Specifically on the seat at the center of the head table. The one with the presidential place card.

He walked straight to it. Sat down. Crossed one leg over the other. The two men took their positions on either side without being told.

Leo picked up the water glass in front of him and drank from it like he was sitting in his own dining room, which — in a sense that no one in the room yet understood — he almost was.

The staff froze. Guests murmured. For a full five seconds, no one moved at all.

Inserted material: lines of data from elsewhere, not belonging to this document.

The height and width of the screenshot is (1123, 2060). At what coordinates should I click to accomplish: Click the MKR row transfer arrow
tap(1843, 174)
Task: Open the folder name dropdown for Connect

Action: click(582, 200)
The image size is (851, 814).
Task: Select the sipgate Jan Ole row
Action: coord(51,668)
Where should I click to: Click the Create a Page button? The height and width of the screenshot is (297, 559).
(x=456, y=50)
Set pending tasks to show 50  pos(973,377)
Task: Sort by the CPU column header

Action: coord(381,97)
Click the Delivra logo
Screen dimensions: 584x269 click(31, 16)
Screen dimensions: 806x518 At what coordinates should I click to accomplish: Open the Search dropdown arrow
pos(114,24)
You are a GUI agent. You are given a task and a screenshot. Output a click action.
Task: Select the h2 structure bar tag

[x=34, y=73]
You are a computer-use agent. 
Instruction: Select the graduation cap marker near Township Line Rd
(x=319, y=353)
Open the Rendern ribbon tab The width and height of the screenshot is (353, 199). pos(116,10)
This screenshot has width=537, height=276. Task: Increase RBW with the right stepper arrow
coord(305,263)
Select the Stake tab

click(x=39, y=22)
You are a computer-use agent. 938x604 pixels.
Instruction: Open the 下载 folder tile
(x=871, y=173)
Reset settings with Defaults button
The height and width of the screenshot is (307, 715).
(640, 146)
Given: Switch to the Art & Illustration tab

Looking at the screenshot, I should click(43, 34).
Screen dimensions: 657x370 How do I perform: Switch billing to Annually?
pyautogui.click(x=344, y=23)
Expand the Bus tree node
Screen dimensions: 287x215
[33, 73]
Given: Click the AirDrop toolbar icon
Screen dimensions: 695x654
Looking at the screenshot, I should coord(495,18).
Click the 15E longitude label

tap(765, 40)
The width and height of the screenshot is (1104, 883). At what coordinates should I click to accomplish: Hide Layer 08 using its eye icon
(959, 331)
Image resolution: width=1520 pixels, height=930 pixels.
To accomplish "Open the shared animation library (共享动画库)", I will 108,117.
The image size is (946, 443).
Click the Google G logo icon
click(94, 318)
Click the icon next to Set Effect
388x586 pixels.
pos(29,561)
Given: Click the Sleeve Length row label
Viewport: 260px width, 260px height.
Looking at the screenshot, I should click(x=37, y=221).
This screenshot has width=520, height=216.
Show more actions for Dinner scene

Wei recovered from the shock first.

He crossed the room with the controlled pace of a man who really couldn't afford a scene but desperately wanted one. He stopped beside the table and spoke in a voice that was very quiet and tight.

"You need to leave. Now."

Leo didn't look at him. He set the glass down and stared ahead with the mild, abstract attention of someone watching traffic from a window.

Ming came over then because obviously he couldn't bear being left out. Such an attention seeker.

"Is this a joke?" Ming looked at Leo and then looked around at the nearest guests, making sure they were watching. They were. "Did you borrow that suit or steal it? What did you take to get here — a cab?" He laughed, and it was a crowd laugh, built for an audience. "Rent those?" He gestured at the two men flanking Leo. "How much does a pair of bouncers run these days?"

Eleanor appeared at Ming's shoulder. She had the grace to look slightly uncomfortable. She said nothing though.

Leo took his shades off. He folded them slowly and set them on the table. He looked at Ming.

"The lowlifes in this room," Leo said, without raising his voice, "are not the ones you're pointing at."

Ming's smile didn't drop. It widened — the kind of widening that happens right before a man messes up. He signaled to the venue security.

More words.

More of the clown's performance.

The room had split cleanly between entertained and horrified, and Ming was too comfortable to notice which side was larger.

Then the main doors opened.

The president walked in with his detail, took in the room in under two seconds and his eyes went to the man sitting in his chair.

His entire bearing changed. Straightening up, he crossed the room himself. His detail followed but he was ahead of them, moving with purpose, and he stopped at the head table and looked at Leo with the expression of a man who had been waiting for this very moment.

The room had fallen completely silent by now.

"Mr. Leo." The president extended his hand. "It's an honor to finally meet you in person.”